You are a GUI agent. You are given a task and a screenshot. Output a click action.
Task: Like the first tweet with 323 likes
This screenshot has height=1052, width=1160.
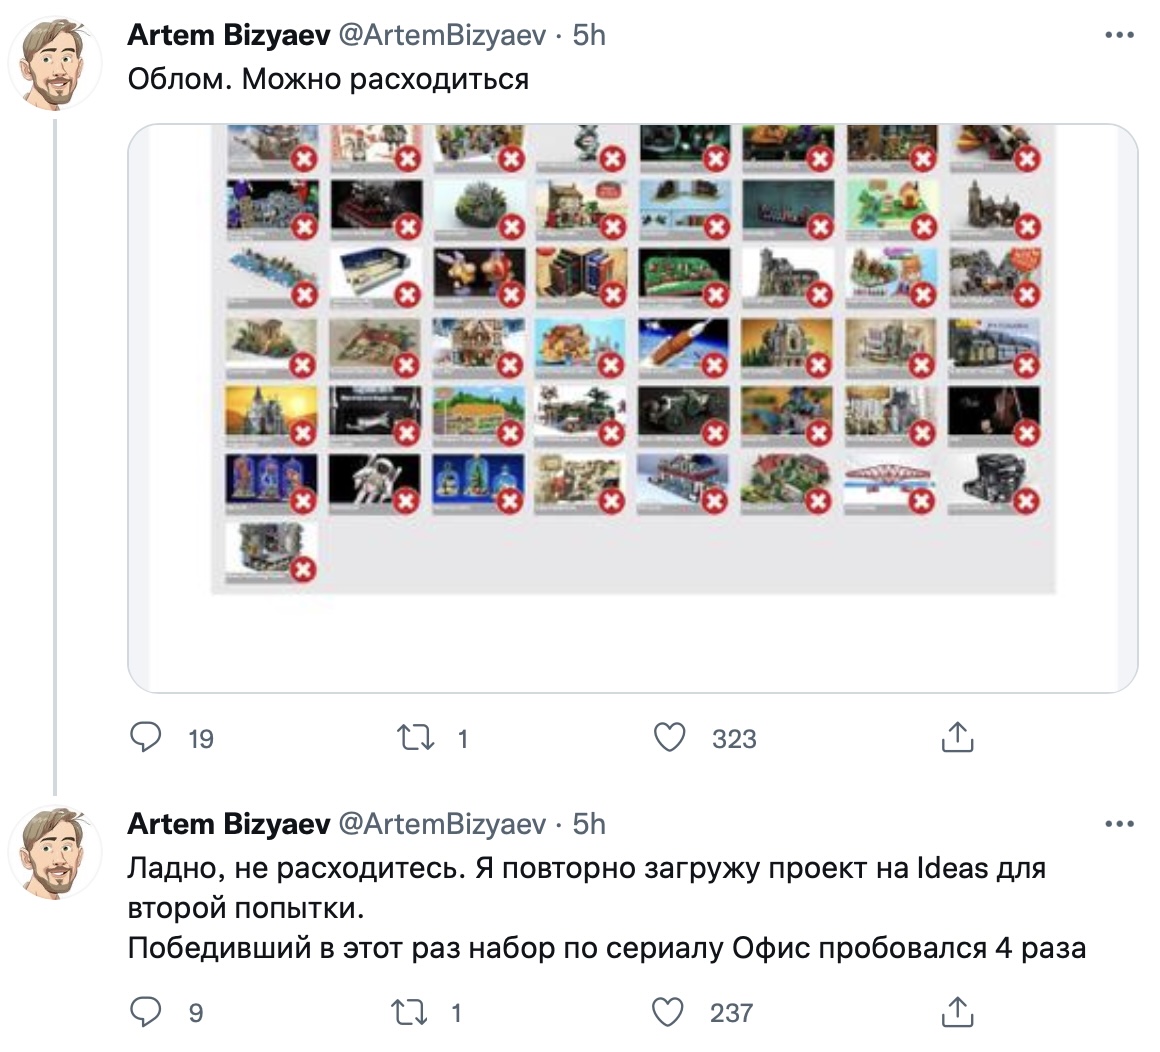click(670, 738)
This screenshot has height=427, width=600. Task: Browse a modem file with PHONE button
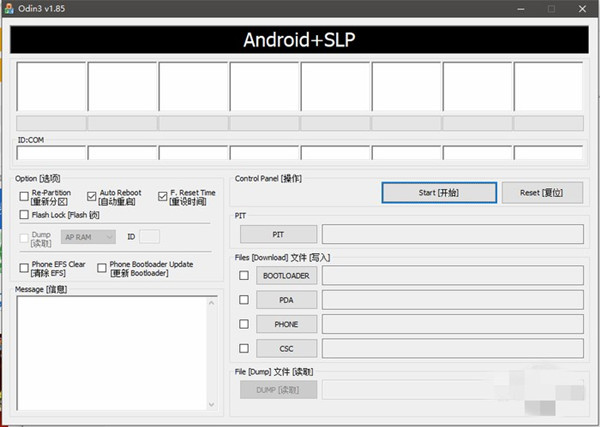coord(286,324)

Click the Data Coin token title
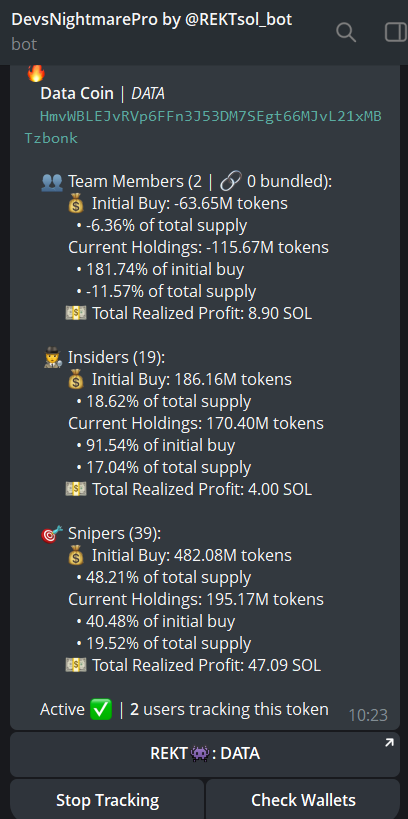tap(77, 93)

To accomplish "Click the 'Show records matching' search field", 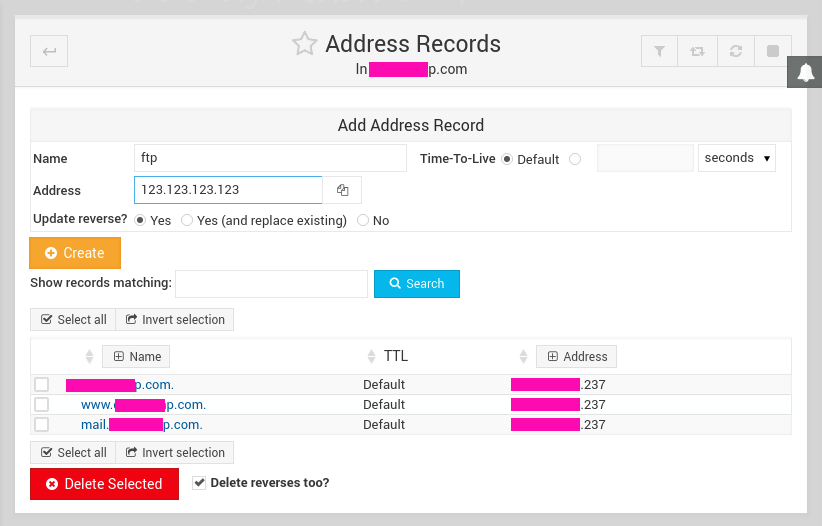I will coord(271,284).
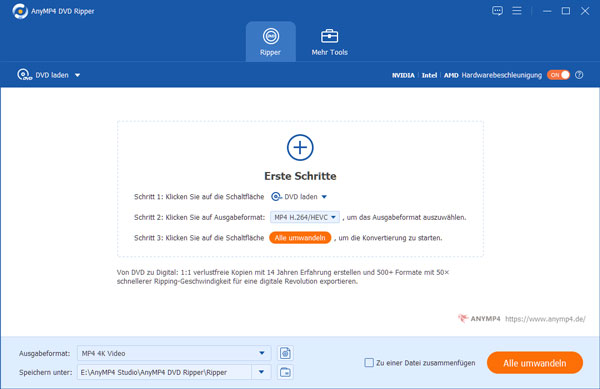Screen dimensions: 600x389
Task: Click the hardware acceleration help question icon
Action: pyautogui.click(x=579, y=75)
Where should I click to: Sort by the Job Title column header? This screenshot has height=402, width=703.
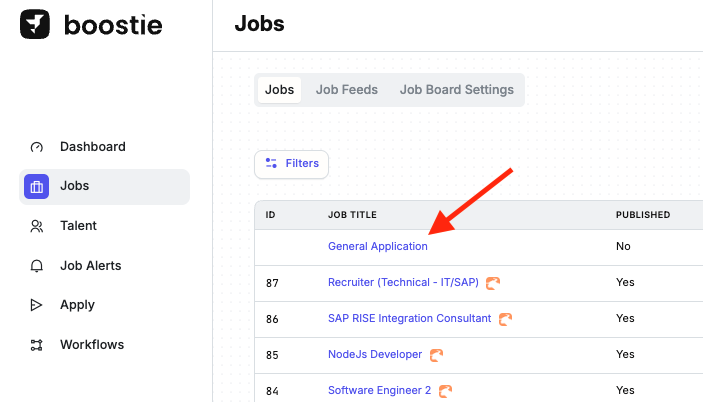click(352, 215)
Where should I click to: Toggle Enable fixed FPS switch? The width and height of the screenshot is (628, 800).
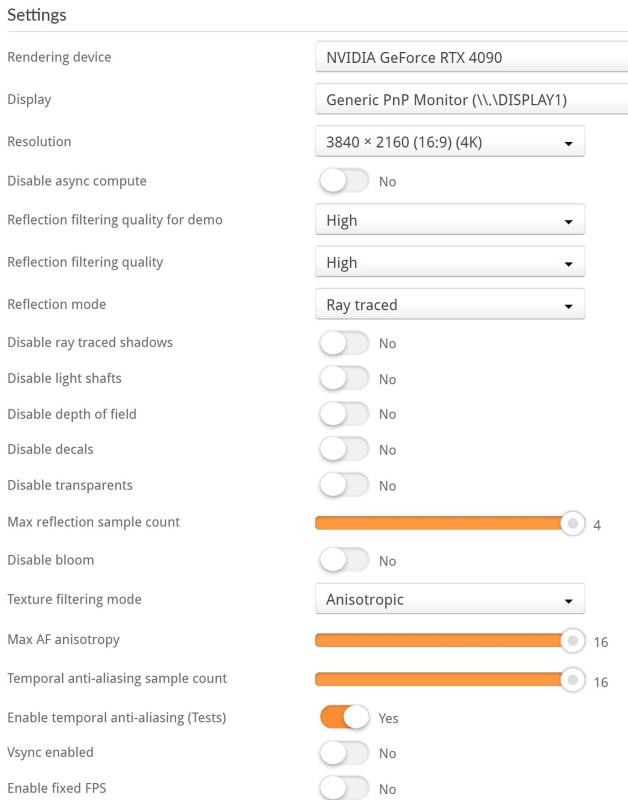343,788
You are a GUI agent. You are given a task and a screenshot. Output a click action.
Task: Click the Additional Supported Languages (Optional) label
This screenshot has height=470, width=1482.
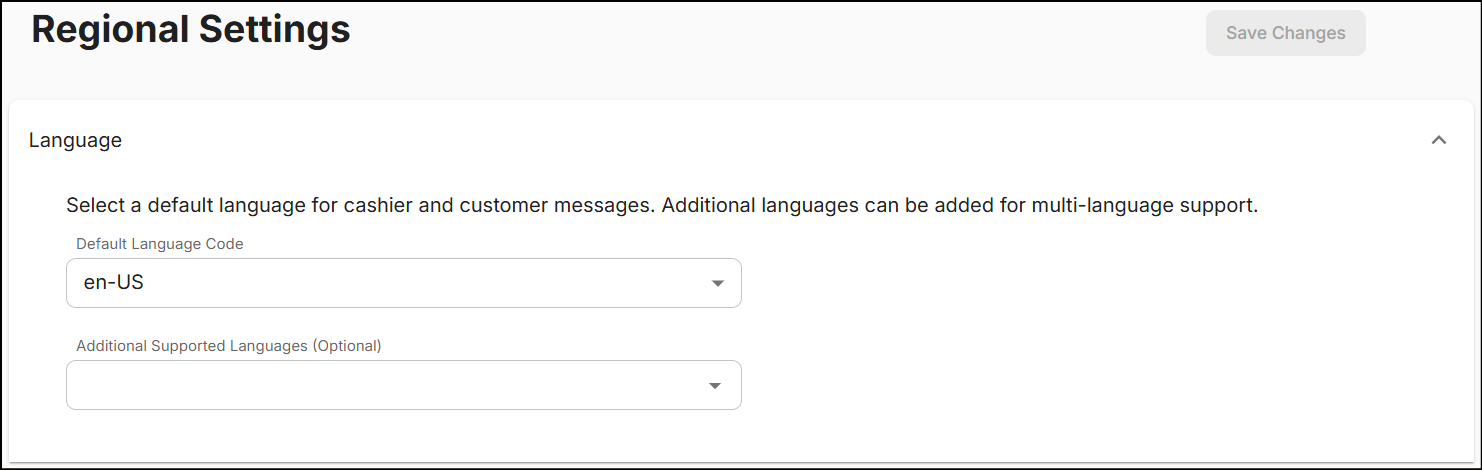[229, 346]
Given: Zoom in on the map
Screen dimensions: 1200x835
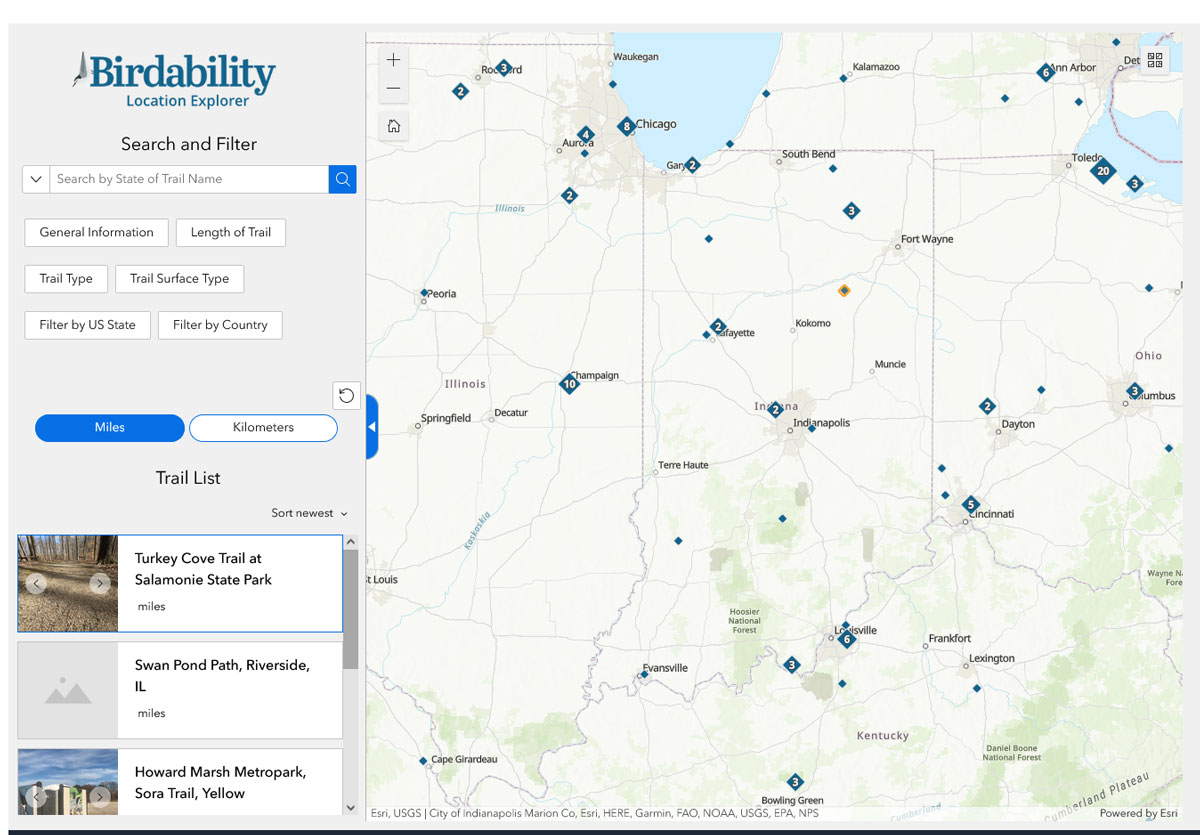Looking at the screenshot, I should click(x=394, y=60).
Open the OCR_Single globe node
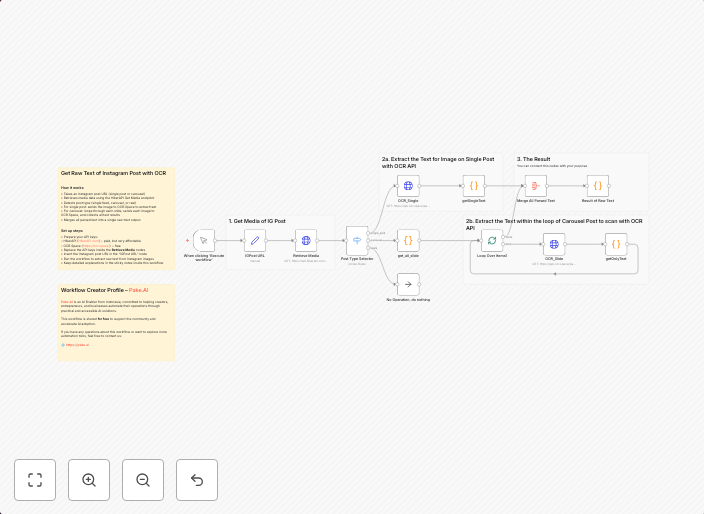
================================
▸ **Your goal**:
Could you lay out the stretch from the first line through the line containing "tap(77, 93)" as a JSON list of strings, with one string per line, no blank lines, and the pictures left out?

▸ **Finished answer**:
[
  "You are a GUI agent. You are given a task and a screenshot. Output a click action.",
  "Task: Like the first tweet with 323 likes",
  "This screenshot has height=1052, width=1160.",
  "click(670, 738)",
  "This screenshot has height=427, width=600. Task: Browse a modem file with PHONE button",
  "coord(286,324)",
  "Click the Data Coin token title",
  "tap(77, 93)"
]